Exibido na 28ª Mostra de Cinema de Tiradentes, o filme começa com figuras anônimas caminhando nas proximidades do parque, onde entram e transitam isoladamente até estabelecerem as primeiras interações sexuais que, à medida que a projeção avança, se tornam cada vez mais explícitas. O diretor também investe uma espécie de apanhado de fetiches eróticos, como se ambicionasse reunir um mix dos mais conhecidos.
Mas a priorização de uma estrutura algo convencional – que contrasta com a ousadia da realização – não determina o resultado. Bem mais importante é a dramaturgia do corpo num filme que quase não utiliza a palavra – talvez a não abdicação total sinalize uma insegurança do cineasta. Seja como for, a força das imagens se impõe logo nos minutos iniciais, com a abertura furiosa das grades do parque, gesto que evidencia o desejo não domesticado.
Os trajetos individuais pelo parque sugerem uma experiência repleta de libido e um pouco sinistra. No entanto, apesar do frisson ligado ao sexo descompromissado em espaço público (cruising), o diretor não aborda esse universo como ameaçador ou violento.
O protagonismo do corpo não se manifesta apenas na exposição dos atos sexuais. Reside no modo como o corpo é mostrado. Símbolo do voyeurismo, o olho impera num filme em que a vontade de observar não inibe a participação. E o destaque à visão vem à tona através da ausência dela. Um dos personagens é cego e, numa cena, escuta a descrição do encontro sexual que supostamente se desenrola na sua frente. Esse encontro não é revelado. Nem ele e nem a plateia sabem se, de fato, a narrativa corresponde à ação. Num filme tão explícito, Ricardo Alves Jr. não deixa de valorizar o implícito, a camada sonora ao invés da mera sucessão de imagens de choque.

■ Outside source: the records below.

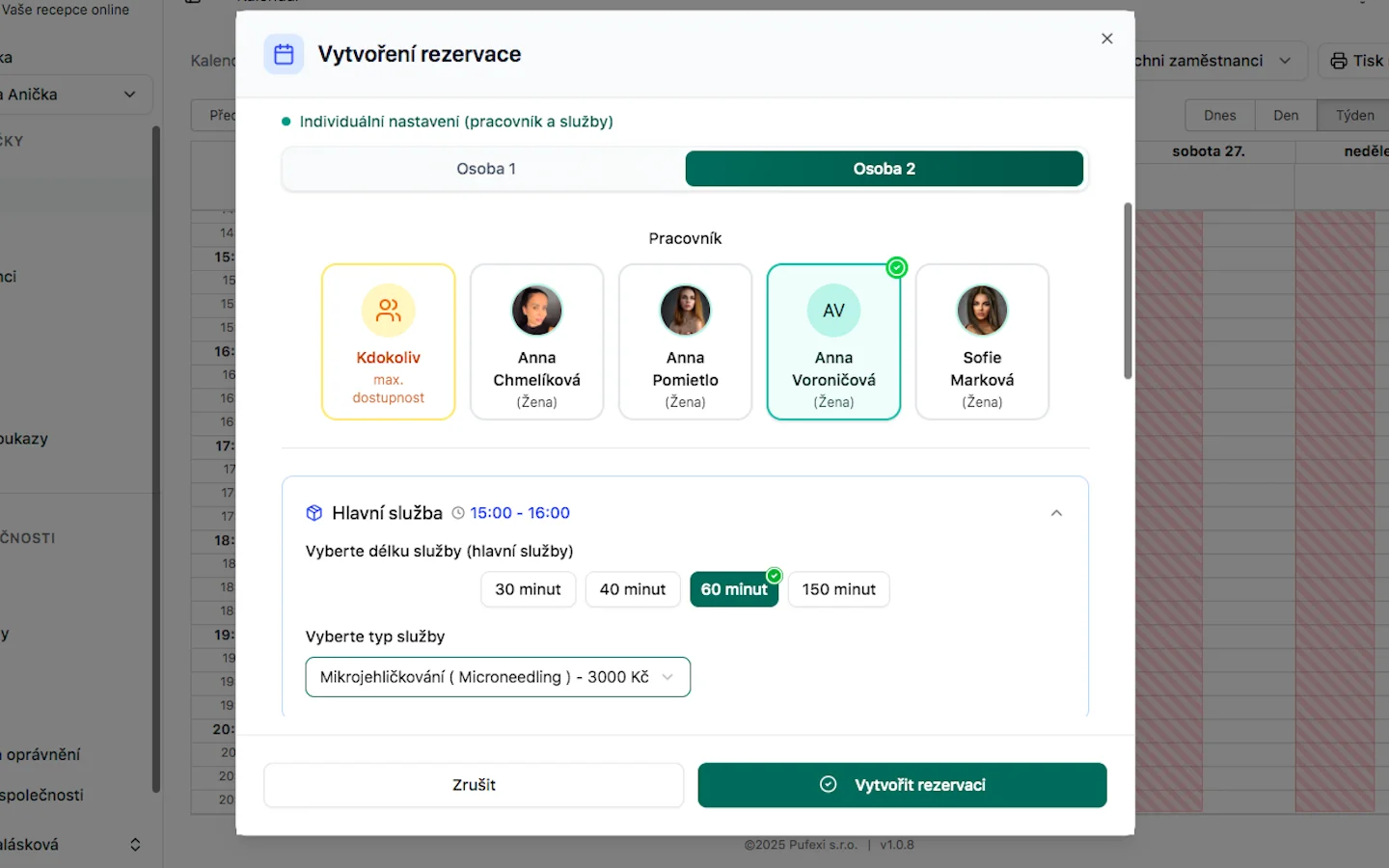Switch to the Osoba 1 tab
Image resolution: width=1389 pixels, height=868 pixels.
[485, 169]
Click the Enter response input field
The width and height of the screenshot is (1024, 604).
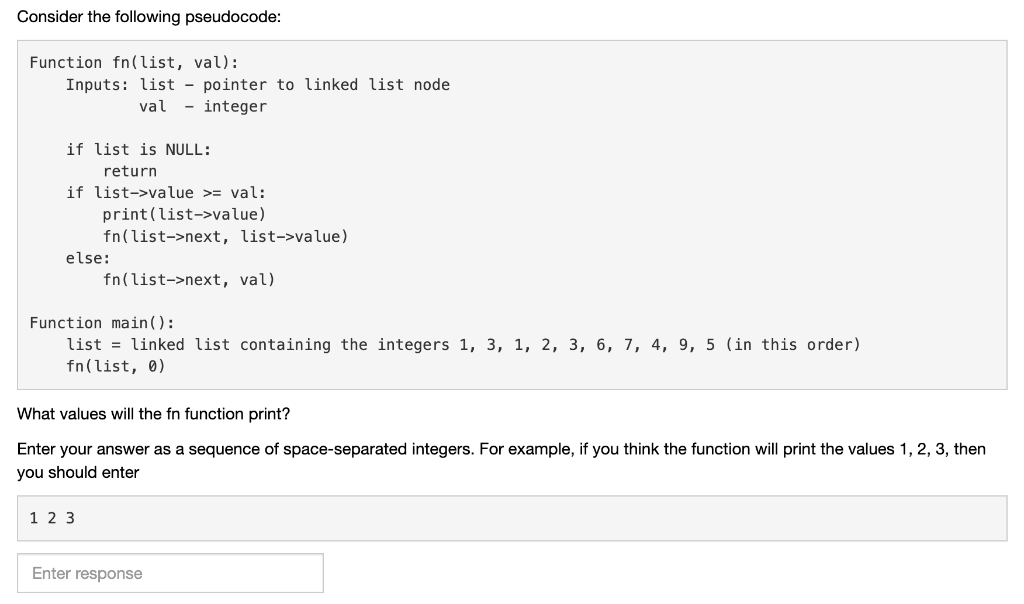pyautogui.click(x=170, y=573)
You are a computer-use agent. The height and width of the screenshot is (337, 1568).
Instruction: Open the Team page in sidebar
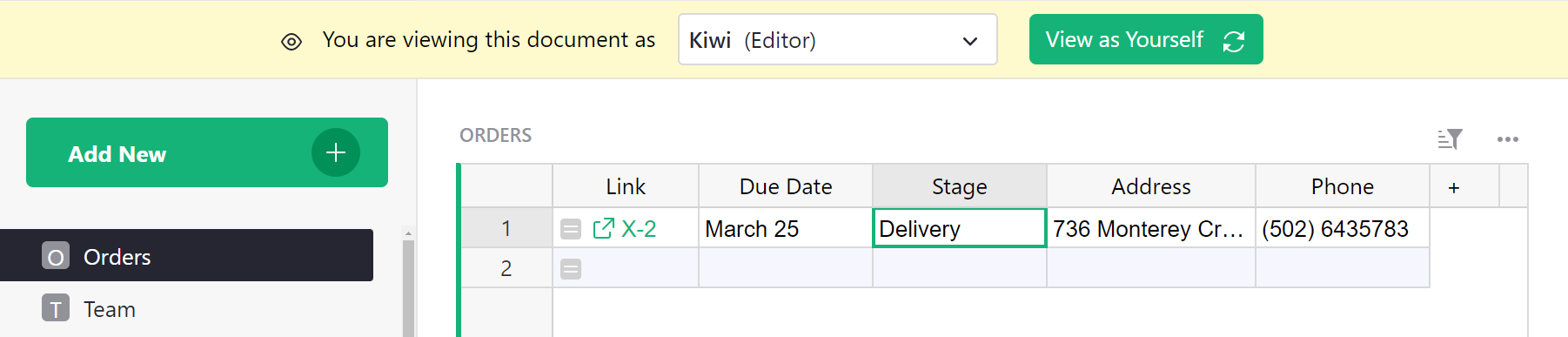point(186,308)
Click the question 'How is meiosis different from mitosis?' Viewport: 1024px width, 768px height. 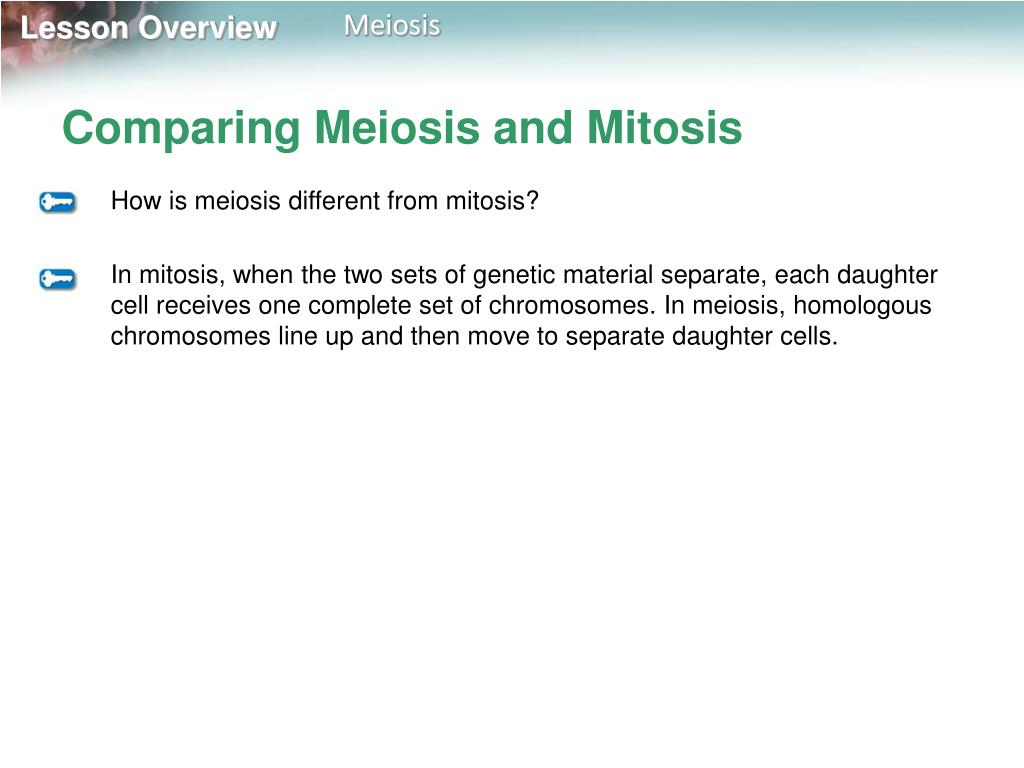click(325, 200)
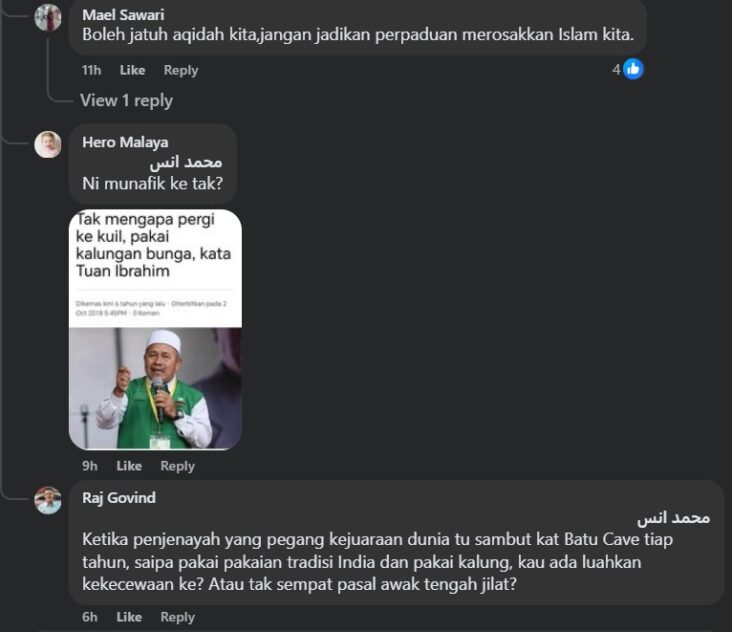Like Mael Sawari's comment

(x=132, y=70)
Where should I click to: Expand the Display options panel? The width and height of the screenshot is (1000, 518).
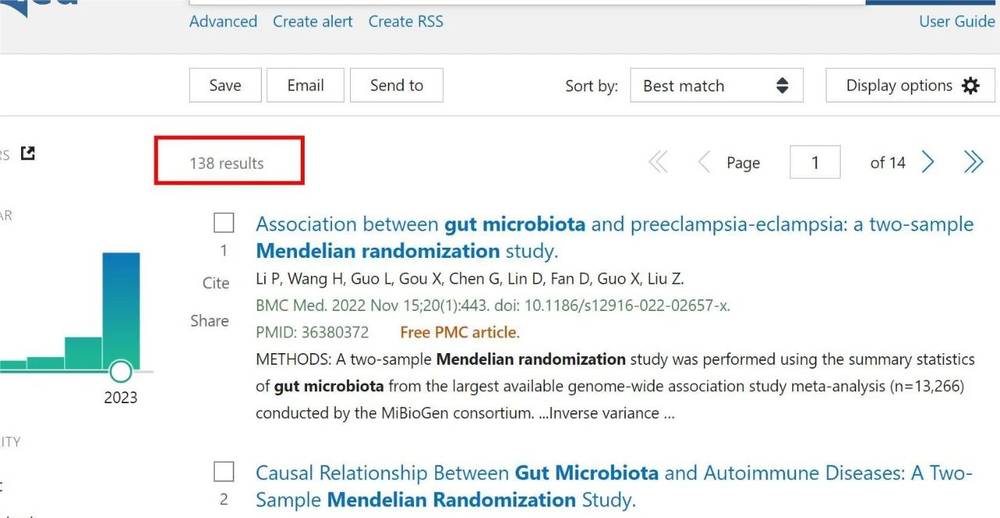(x=898, y=86)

Ainda em relação ao corpo, muitos fragmentos são registrados em close. Em dados momentos, o diretor apresenta, em separado, corpos e rostos, como se não houvesse uma integração entre ambos. Mas tanto uns quanto outros surgem na tela como expressões cruas e latentes do desejo. Essas possibilidades de associação são mais instigantes do que a oposição entre os brinquedos infantis do parque de diversões diurno e as práticas sexuais noturnas.

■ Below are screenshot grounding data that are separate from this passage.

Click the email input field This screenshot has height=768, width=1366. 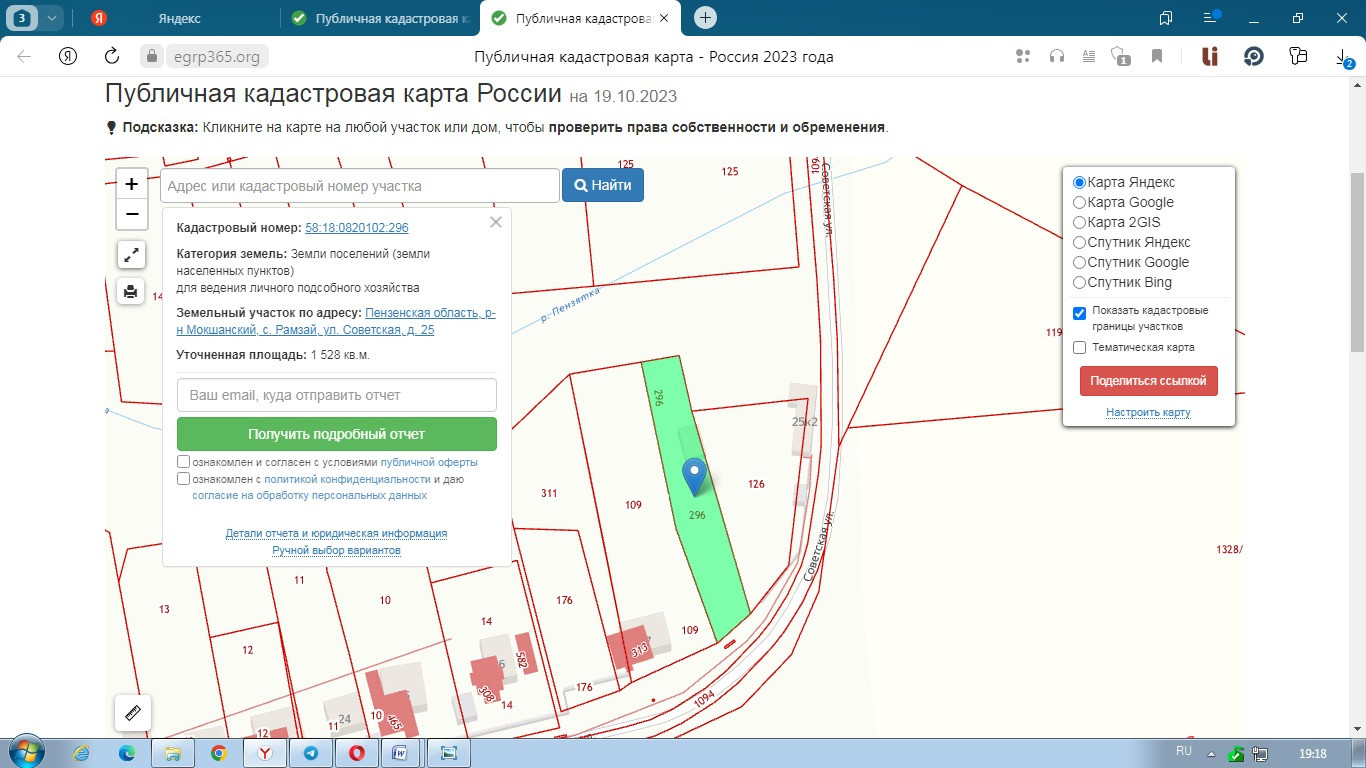coord(336,395)
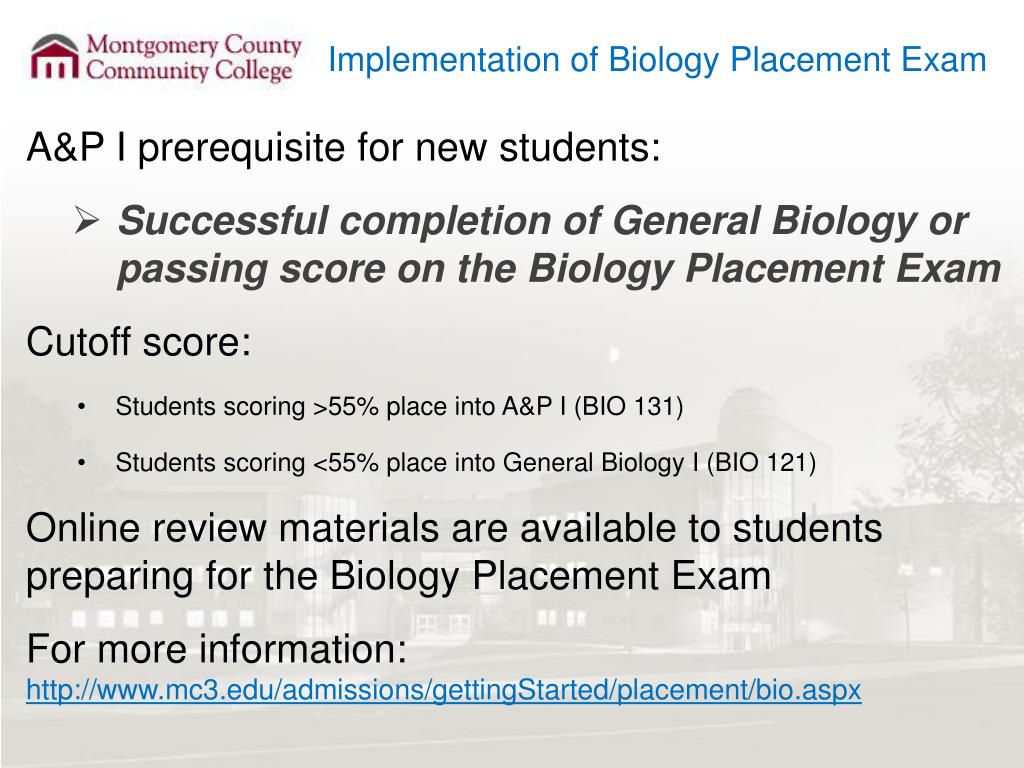1024x768 pixels.
Task: Click the bullet point before <55% line
Action: (x=82, y=463)
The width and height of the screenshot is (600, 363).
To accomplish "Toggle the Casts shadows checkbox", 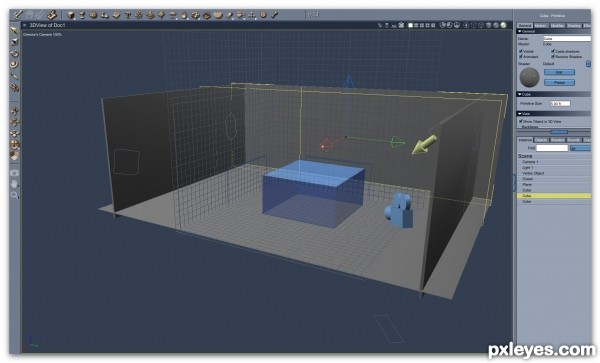I will 553,51.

Parque de Diversões não alcança o impacto de um filme centrado na volúpia como O Fantasma (2000), de João Pedro Rodrigues. Ricardo Alves Jr. mantém apego a escolhas habituais, a exemplo da previsível evolução da intensidade física e da preservação, mesmo que restrita, da palavra. Mas o cineasta orquestra uma mobilizadora dança de corpos ardentes.